Freeing a chunk of memory doesn't mean that the content written their is erased/cleared. In fact your program invokes undefined behavior.
Accessing memory chunks that were previously freed is the cause of many memory errors for novices and experienced programmers.
When memory is "free" it just means that it is available to be used again. Any data that was stored there will remain until that section of memory is used again. But if you were to write more complex code, call some functions, pass some variables, allocate some variables.. you would see this memory being reused.

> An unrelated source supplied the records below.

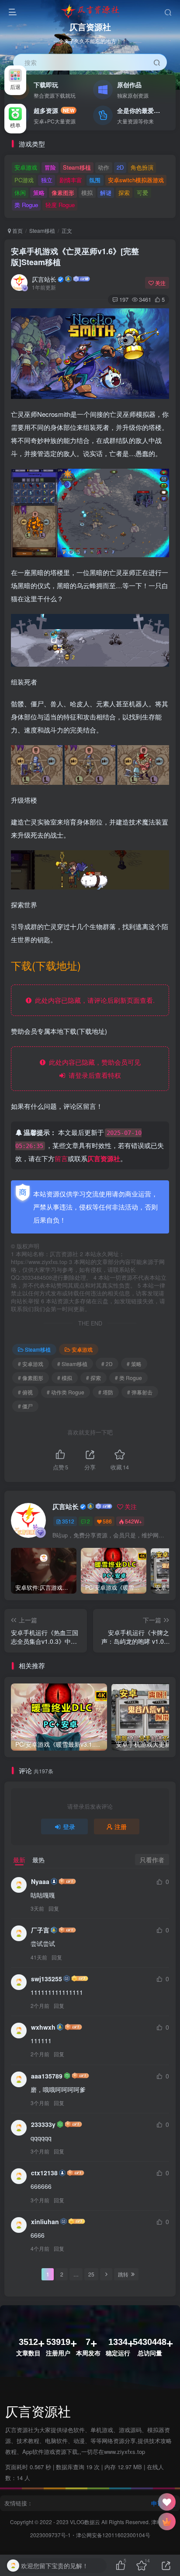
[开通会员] (167, 2521)
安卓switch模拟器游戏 (136, 180)
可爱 (142, 192)
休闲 (20, 192)
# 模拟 (64, 1377)
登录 (69, 1826)
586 (107, 1521)
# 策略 (134, 1363)
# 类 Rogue (128, 1377)
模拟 (87, 192)
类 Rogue (26, 205)
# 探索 (93, 1377)
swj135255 (46, 1978)
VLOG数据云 (85, 2521)
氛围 (94, 180)
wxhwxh (43, 2027)
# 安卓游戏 (30, 1363)
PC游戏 (24, 180)
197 (123, 299)
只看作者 (152, 1859)
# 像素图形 (30, 1377)
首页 (17, 230)
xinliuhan (45, 2221)
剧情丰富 (70, 180)
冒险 (50, 167)
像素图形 (63, 192)
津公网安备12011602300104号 (113, 2535)
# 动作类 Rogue (65, 1392)
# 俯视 (25, 1392)
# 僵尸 (25, 1406)
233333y (43, 2124)
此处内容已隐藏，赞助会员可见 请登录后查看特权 (93, 1068)
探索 (124, 192)
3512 (68, 1521)
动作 (103, 167)
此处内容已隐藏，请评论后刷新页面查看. (93, 1000)
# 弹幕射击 (139, 1392)
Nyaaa (40, 1881)
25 (91, 2274)
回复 (53, 1908)
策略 (39, 192)
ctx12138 (44, 2172)
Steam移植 (77, 167)
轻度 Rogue (60, 205)
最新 (19, 1859)
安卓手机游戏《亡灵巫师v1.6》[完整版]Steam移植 (75, 256)
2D (120, 167)
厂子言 (40, 1929)
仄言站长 (44, 279)
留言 (61, 1158)
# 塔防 (105, 1392)
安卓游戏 (25, 167)
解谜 (105, 192)
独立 (46, 180)
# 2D (107, 1363)
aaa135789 (46, 2076)
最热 (38, 1859)
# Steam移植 (72, 1363)
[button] (169, 85)
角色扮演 (142, 167)
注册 (120, 1826)
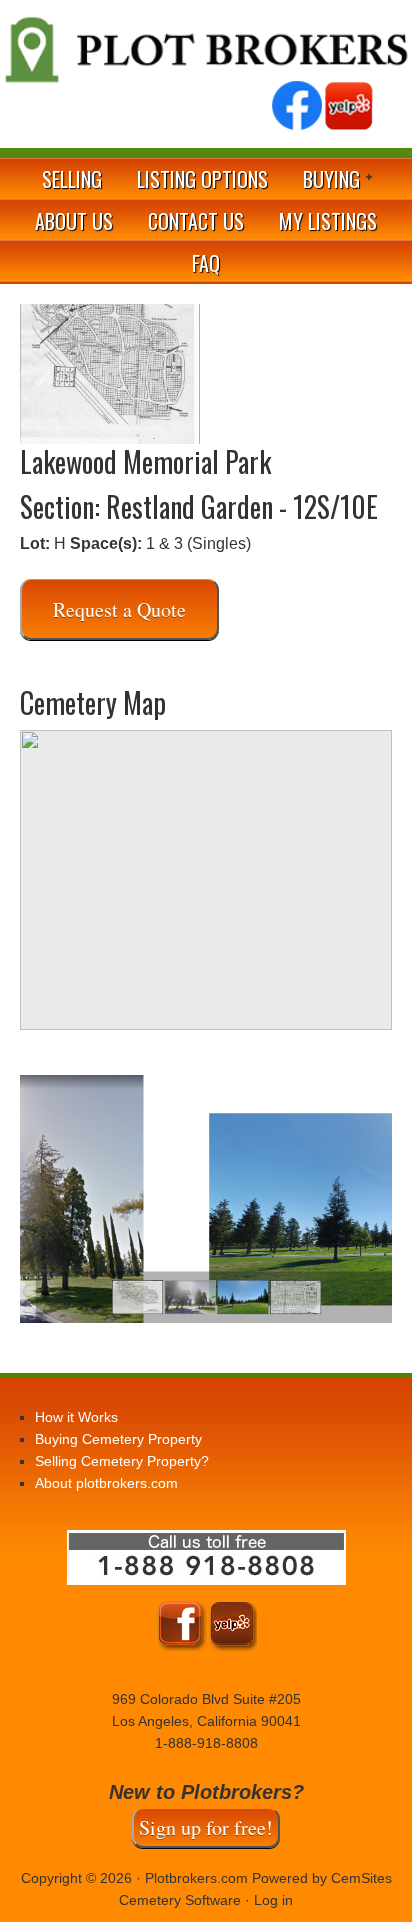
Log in (273, 1900)
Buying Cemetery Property (118, 1439)
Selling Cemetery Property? (122, 1461)
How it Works (76, 1417)
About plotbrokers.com (106, 1483)
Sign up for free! (206, 1827)
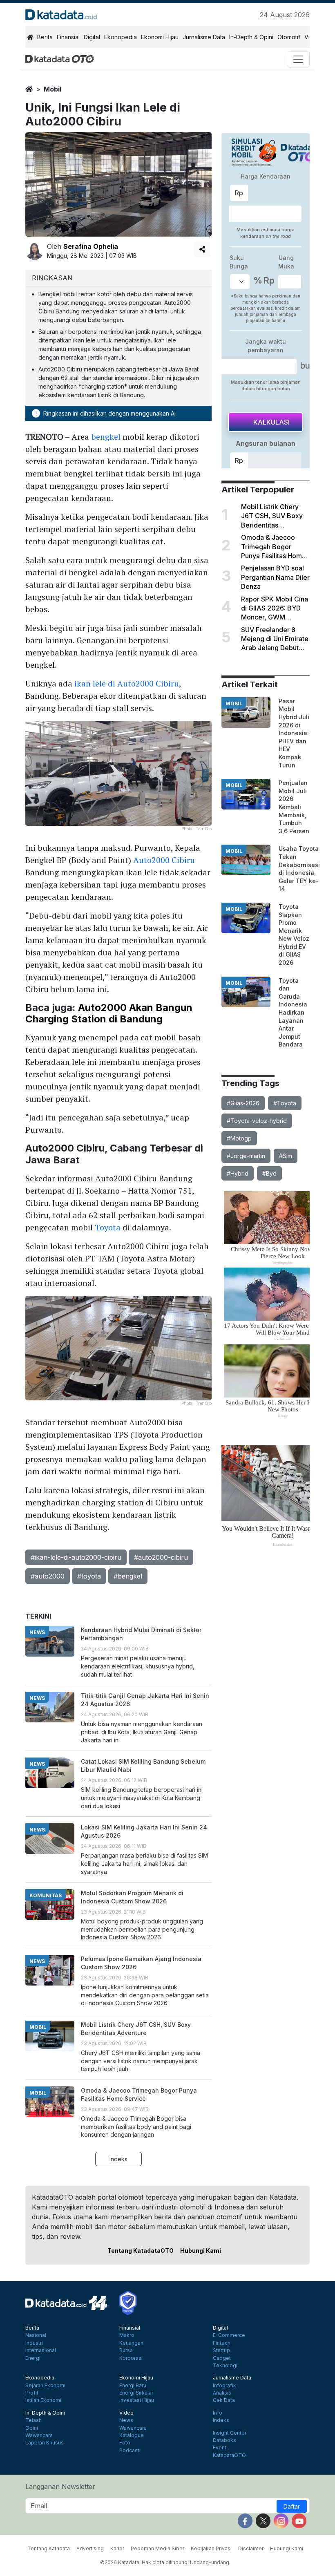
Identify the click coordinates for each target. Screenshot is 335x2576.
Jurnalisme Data (204, 37)
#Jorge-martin (246, 1155)
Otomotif (288, 37)
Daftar (292, 2506)
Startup (221, 2350)
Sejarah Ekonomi (45, 2385)
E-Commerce (229, 2335)
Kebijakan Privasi (211, 2548)
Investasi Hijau (136, 2400)
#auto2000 (48, 1576)
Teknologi (225, 2365)
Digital (92, 37)
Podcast (129, 2450)
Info (217, 2413)
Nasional (35, 2335)
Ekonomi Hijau (160, 37)
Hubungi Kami (200, 2250)
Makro (126, 2335)
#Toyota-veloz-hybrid (257, 1120)
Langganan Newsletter (60, 2486)
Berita (45, 37)
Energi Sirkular (136, 2393)
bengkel (106, 436)
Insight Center (229, 2433)
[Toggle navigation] (298, 59)
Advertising (90, 2548)
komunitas (45, 1895)
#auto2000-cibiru (161, 1557)
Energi (32, 2358)
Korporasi (131, 2358)
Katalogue (131, 2435)
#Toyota (284, 1103)
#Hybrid (237, 1173)
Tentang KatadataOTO (140, 2250)
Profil (31, 2393)
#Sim (285, 1155)
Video (126, 2413)
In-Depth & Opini (251, 37)
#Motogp (239, 1138)
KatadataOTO (229, 2455)
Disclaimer (251, 2548)
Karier (117, 2548)
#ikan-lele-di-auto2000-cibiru (76, 1557)
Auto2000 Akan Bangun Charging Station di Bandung (108, 1013)
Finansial (68, 37)
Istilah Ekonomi (43, 2400)
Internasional (40, 2350)
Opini (31, 2428)
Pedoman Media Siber (157, 2548)
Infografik (224, 2385)
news (37, 1632)
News (126, 2420)
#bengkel (128, 1576)
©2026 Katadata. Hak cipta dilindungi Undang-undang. (165, 2562)
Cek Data (224, 2400)
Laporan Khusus (44, 2443)
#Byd (269, 1173)
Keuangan (131, 2343)
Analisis (222, 2393)
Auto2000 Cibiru (164, 859)
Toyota (108, 1227)
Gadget (222, 2358)
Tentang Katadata (48, 2548)
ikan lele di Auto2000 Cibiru (126, 683)
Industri (34, 2343)
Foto (124, 2443)
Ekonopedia (120, 37)
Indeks (118, 2159)
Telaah (33, 2420)
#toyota (89, 1576)
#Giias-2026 (243, 1103)
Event (219, 2448)
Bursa (126, 2350)
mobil (52, 89)
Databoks (224, 2440)
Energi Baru (132, 2385)
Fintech (221, 2343)
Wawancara (39, 2435)
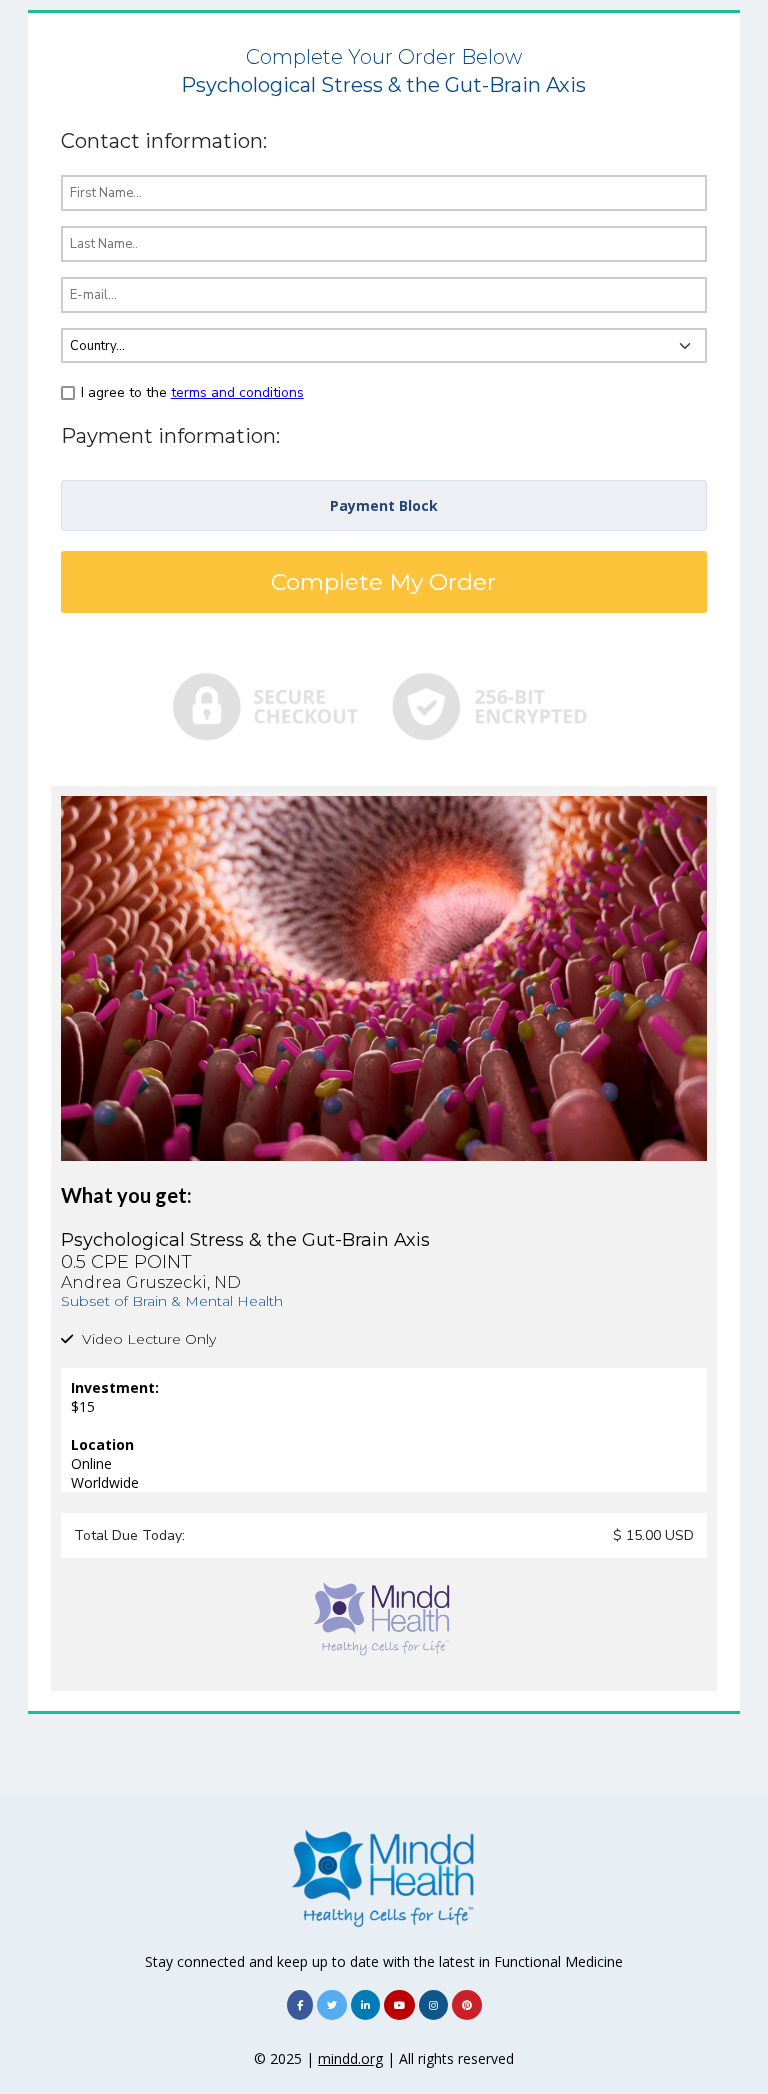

This is a common problem that you have to think about when you are coding in C. For example, let's say you are writing a function which returns a string value.. you need some space to store that string which will remain valid after your function exits. You cannot allocate it as a local variable within the function (or block, as you did in your question) because that memory only belongs to you for the duration of your function.
eg:
char *func1() {
mydata = "here is the data";
/* NO! */
return mydata;
}
int main(int argc, char**argv) {
char *s = func1();
/* s now contains a pointer to where mydata WAS but this memory is out of scope */
/* at some point it will be written over with something else and your program */
/* will break */
}
So, how can we write this? One common solution is:
char *func1(char *s, int len) {
mydata = "here is the data";
/* copy the data into the provided memory.. but if it is too short, */
/* make sure the string is null terminated */
strncpy(s, mydata, len);
s[len-1] = 0;
return s;
}
int main(int argc, char**argv) {
/* allocate at least as much memory as we will need */
char mymem[100];
/* pass pointer to mymem into func1, and tell func1 how much space it has */
char *s = func1(mymem, sizeof(mymem));
}
Makes sense? You can also use malloc() and free(), but that is too much for this question...